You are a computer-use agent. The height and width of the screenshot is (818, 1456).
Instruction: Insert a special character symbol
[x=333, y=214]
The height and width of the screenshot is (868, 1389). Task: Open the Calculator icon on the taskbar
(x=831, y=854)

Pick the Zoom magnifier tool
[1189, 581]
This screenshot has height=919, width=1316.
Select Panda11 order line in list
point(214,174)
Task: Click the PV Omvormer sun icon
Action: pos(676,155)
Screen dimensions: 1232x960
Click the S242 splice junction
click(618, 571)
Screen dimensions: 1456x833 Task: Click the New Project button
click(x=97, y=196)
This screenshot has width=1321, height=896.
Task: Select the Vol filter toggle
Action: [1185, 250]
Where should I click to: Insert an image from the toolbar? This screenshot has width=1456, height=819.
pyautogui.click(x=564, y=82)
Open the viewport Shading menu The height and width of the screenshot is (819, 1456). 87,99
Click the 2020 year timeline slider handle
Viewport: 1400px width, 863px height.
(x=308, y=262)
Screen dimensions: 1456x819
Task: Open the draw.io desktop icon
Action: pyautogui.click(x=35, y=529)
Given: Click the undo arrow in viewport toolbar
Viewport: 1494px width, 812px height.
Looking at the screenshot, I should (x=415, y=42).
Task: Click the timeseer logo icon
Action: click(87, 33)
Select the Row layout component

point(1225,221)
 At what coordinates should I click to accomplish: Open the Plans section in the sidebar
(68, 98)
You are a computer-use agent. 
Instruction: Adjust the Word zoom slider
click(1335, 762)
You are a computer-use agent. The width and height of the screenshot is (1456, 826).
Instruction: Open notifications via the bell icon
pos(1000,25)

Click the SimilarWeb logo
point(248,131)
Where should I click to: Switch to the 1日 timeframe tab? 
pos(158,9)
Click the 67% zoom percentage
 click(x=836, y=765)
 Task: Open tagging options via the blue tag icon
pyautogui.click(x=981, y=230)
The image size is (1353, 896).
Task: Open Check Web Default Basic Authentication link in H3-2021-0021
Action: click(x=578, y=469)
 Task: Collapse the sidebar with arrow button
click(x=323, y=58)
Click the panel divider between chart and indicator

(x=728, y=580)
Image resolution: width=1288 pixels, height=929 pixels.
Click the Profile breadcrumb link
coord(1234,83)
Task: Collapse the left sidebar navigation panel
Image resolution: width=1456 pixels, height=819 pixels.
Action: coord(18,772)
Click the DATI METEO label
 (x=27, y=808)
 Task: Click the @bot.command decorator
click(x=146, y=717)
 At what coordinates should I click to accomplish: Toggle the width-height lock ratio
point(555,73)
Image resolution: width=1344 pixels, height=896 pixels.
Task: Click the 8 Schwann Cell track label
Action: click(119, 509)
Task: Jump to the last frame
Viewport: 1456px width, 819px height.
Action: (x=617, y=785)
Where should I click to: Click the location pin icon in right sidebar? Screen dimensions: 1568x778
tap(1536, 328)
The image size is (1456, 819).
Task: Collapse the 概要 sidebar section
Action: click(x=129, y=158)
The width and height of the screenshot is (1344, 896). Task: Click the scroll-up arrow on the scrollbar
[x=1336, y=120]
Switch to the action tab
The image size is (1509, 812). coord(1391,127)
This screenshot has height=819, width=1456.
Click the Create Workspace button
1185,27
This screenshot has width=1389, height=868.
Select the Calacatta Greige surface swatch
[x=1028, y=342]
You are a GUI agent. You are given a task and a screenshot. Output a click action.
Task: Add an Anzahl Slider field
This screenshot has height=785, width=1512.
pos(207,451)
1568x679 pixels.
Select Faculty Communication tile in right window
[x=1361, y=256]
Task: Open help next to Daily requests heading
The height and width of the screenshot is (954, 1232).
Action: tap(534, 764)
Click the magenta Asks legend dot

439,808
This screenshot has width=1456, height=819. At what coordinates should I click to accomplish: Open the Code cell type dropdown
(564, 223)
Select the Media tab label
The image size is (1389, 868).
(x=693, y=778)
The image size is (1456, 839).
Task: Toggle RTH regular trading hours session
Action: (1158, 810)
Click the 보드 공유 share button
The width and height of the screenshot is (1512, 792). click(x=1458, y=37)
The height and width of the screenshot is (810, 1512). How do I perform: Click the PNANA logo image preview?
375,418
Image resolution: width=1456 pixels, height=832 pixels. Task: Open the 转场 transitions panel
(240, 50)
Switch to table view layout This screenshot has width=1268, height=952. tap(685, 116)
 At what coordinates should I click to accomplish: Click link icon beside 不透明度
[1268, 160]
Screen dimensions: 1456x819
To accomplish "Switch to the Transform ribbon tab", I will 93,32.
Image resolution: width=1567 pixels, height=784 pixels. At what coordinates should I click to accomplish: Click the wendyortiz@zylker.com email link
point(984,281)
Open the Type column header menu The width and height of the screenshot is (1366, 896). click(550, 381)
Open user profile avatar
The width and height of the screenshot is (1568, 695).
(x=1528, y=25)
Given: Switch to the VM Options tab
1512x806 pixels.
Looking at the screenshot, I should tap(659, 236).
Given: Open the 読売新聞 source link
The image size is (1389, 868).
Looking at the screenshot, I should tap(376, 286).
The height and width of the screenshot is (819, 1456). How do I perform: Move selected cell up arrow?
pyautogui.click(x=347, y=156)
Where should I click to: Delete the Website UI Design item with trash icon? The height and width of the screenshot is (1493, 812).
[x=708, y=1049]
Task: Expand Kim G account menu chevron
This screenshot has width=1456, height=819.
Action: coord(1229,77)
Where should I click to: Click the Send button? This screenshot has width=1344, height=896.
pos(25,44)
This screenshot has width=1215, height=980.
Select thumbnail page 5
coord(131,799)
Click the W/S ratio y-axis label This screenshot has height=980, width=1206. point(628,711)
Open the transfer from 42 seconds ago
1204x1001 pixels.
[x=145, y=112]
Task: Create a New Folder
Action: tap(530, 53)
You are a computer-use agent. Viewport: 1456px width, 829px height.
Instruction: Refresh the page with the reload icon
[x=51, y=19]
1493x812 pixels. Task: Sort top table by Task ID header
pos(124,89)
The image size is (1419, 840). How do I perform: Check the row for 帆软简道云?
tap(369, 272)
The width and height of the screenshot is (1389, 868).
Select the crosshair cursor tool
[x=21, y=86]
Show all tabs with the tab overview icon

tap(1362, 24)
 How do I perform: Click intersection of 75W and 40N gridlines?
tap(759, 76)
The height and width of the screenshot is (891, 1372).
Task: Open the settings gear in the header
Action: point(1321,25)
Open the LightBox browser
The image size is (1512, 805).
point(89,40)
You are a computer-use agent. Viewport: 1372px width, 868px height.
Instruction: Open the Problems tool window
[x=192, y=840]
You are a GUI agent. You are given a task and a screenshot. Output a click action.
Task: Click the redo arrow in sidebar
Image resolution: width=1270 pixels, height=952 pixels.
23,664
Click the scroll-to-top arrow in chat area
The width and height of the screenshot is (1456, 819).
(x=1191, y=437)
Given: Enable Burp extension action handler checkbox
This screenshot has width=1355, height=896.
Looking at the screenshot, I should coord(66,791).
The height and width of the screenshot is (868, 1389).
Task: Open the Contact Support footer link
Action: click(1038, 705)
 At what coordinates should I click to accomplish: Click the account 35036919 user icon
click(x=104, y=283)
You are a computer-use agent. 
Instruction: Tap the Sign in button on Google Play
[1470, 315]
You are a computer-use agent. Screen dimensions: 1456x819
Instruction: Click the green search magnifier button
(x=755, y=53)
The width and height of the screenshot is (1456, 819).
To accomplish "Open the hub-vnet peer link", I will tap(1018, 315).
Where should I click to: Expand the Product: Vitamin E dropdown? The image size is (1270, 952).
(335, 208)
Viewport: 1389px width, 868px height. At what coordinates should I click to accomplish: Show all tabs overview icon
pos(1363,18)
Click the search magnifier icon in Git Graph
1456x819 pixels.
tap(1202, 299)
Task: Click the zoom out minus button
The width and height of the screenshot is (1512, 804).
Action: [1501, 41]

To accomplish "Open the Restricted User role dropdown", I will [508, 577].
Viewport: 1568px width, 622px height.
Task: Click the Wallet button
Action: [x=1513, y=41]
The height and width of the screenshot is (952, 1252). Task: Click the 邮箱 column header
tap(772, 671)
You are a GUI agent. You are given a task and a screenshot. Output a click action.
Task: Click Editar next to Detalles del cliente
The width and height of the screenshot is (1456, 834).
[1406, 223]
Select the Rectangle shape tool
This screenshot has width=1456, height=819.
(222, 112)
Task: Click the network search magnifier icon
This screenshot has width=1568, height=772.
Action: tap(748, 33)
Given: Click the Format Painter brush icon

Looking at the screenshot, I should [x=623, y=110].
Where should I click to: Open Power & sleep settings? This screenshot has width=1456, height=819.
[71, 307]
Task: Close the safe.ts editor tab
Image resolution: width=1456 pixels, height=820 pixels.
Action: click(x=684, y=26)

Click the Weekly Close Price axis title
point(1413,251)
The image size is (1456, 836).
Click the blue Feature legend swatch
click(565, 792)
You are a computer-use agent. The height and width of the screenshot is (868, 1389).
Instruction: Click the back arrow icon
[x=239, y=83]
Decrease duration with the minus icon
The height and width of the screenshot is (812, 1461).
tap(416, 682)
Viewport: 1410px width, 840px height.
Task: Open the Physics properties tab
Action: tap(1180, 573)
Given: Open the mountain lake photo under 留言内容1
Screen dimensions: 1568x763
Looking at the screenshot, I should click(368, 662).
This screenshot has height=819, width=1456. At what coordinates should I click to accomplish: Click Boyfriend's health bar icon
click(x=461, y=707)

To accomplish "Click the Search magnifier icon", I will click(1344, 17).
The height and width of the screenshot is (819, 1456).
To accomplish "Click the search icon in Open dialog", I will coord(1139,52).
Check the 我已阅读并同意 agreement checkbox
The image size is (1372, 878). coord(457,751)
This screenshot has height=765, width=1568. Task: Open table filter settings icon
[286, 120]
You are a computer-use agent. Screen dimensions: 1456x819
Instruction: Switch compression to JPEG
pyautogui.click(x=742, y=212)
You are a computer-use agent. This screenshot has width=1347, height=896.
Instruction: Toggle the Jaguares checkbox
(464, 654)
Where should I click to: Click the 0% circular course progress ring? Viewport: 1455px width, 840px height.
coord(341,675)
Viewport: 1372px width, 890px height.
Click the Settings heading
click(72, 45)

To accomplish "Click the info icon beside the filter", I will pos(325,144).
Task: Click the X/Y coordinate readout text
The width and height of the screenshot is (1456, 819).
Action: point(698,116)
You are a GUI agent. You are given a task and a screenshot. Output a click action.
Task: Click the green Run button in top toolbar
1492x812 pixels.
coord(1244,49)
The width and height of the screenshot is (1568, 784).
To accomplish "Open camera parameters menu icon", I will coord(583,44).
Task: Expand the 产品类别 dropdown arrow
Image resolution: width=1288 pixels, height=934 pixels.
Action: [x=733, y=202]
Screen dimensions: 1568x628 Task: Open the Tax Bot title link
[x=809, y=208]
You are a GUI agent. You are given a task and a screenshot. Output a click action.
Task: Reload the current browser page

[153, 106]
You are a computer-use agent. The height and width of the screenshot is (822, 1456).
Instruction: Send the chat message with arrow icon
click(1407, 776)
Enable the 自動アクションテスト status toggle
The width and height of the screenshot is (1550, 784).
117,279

┄┄┄┄┄┄┄┄┄┄┄┄┄┄┄┄┄┄┄┄

--- Exercise brief ---
Throughout the data above, report every line that contains the string "Enable".

--- Written reply ---
Given: Enable Burp extension action handler checkbox
Enable the 自動アクションテスト status toggle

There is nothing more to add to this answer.